Because space and time are so directly intertwined is it possible that time too is expanding? Or perhaps it could be contracting? 
 A: The simple answer is that no, time is not expanding or contracting.
The complicated answer is that when we're describing the universe we start with the assumption that time isn't expanding or contracting. That is, we choose our coordinate system to make the time dimension non-changing.
You don't say whether you're at school or college or whatever, but I'm guessing you've heard of Pythagoras' theorem for calculating the distance, $s$, between two points $(0, 0, 0)$ and $(x, y, z)$:
$$ s^2 = x^2 + y^2 + z^2 $$
Well in special relativity we have to include time in the equation to get a spacetime distance:
$$ ds^2 = -dt^2 + dx^2 + dy^2 + dz^2 $$
and in general relativity the equation becomes even more complicated because we have to multiply the $dt^2$, $dx^2$, etc by factors determined by a quantity called the metric, and usually denoted by $g$:
$$ ds^2 = g_{00}dt^2 + g_{11}dx^2 + g_{22}dy^2 + ... etc $$
where the $... etc$ can include cross terms like $g_{01}dtdx$, so it can all get very hairy. To be able to do the calculations we normally look for ways to simplify the expression, and in the particular case of the expanding universe we assume that the equation has the form:
$$ ds^2 = -dt^2 + a(t)^2 d\Sigma^2 $$
where the $d\Sigma$ includes all the spatial terms. The function $a(t)$ is a scale factor i.e. it scales up or down the contribution from the $dx$, $dy$ and $dz$, and it's a function of time so the scale factor changes with time. And this is where we get the expanding universe. It's because when you solve the Einstein equations for a homogenous isotropic universe you can calculate $a(t)$ and you find it increases with time, and that's what we mean by the expansion.

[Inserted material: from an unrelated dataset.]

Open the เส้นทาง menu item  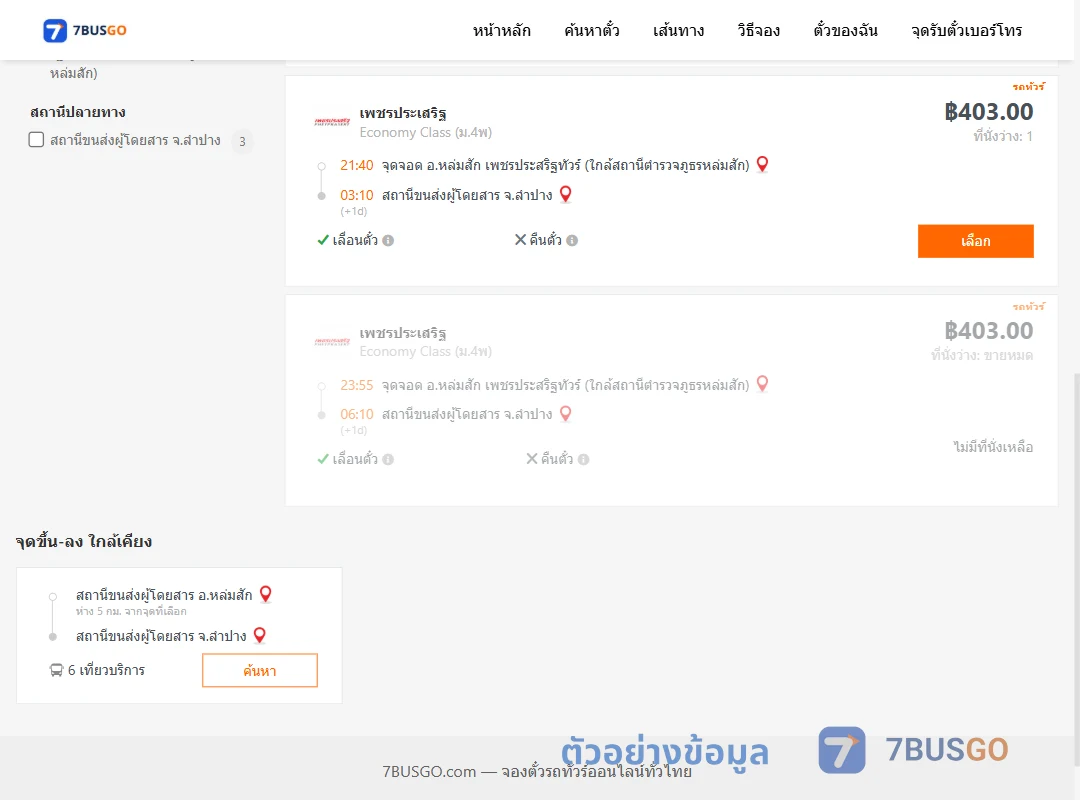[x=678, y=30]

However the $dt$ term is not scaled, so time is not expanding (or contracting).
A: How could someone inside the spacetime measure the expansion of the time dimension they participate in?  It could expand all day long but to the interior time is constantly flowing.
A: Since what science tells us is that spacetime expanded away in all dirctions from the singularity, then its logical to assume that it still continues to be emitting if you will, from matter to this day. But since all the matter has spread out it maybe said that all massive bodies including subatomic particles, (except massless ones) emit spacetime. This explains time dilation where gravity is present since gravity slows the emission of spacetime only to speed up again as light through glass. I believe that spacetime is emitted from all matter at the speed of light and therefore its this emission that carries all massless particle such as photons. In otherwords photons have no mass and when emitted out of say electron the spacetime expanding from the electron picks up and carries the photon at the speed of light. Though this is just a theory.

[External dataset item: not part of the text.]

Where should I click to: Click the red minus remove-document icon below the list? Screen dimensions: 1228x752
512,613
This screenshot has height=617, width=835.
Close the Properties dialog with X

A: I'm neither a cosmologist or a physicist, but everything I have learnt about gravity, energy, momentum photons and universal expansion over around 15 years of spare time study, tells me that the dilation of length as the universe expands must be accompanied by the contraction of time.
I believe time contracts by the same percentage in a second as length contracts in a metre. In doing so, the rate of increase in energy wrt distance is equal to its rate of decrease in momentum wrt time and there is no net force and therefore no work being done as the universe expands, due to the expansion.

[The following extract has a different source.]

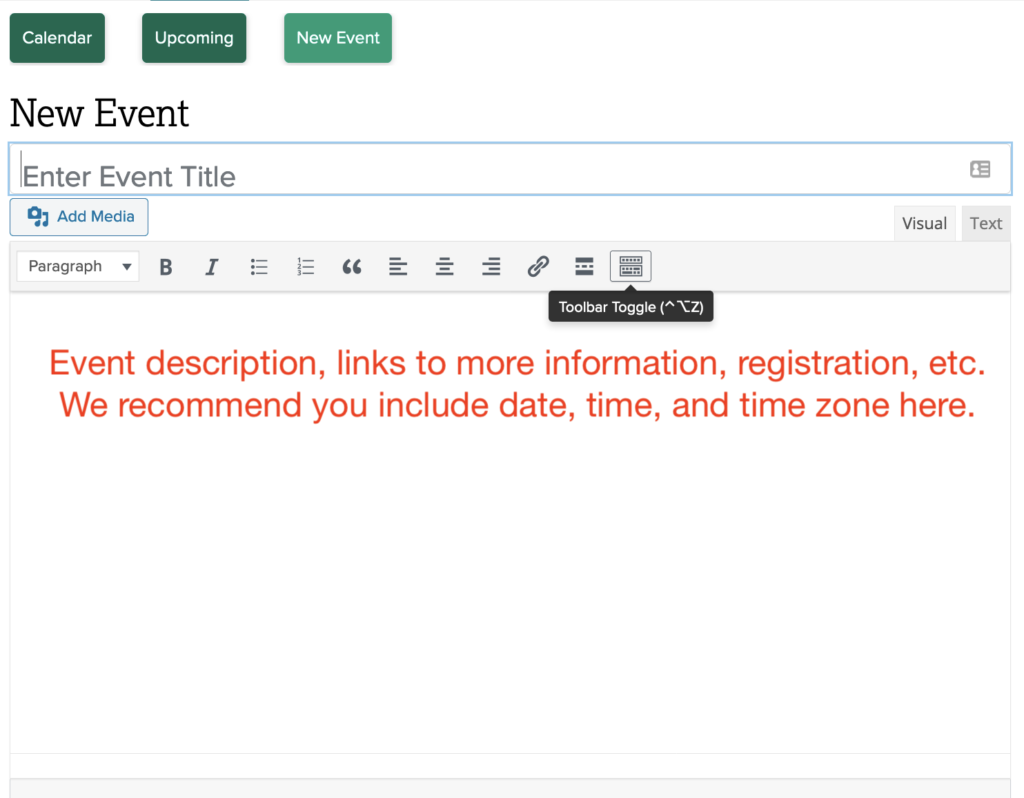Insert a numbered list
Screen dimensions: 1024x798
[305, 267]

This is almost the exact opposite of the effect of gravity.
When we make observations of cosmological red-shift, we see a length dilation that meets our expectations, and there doesn't appear to be any time contraction. But don't forget that time must contract c times more slowly than length dilates, i.e. as proposed above it contracts the same amount in a second, which is c metres of travel, as length dilates in a metre. It's virtually insignificant in relation to length dilation.
If I'm right, then what we observe is the net effect of time dilation and length contraction due to gravity, combined with time contraction and length dilation due to universal expansion.
In regions of higher mass density, within galaxies,  gravity dominates, and the effect of expansion just makes gravity appear weaker than it really is. In intergalactic space, the effect of expansion is dominant. So when we look at a photon that's been on a relatively short journey, it doesn't seem to have been affected by expansion, but one that's been on an intergalactic journey does.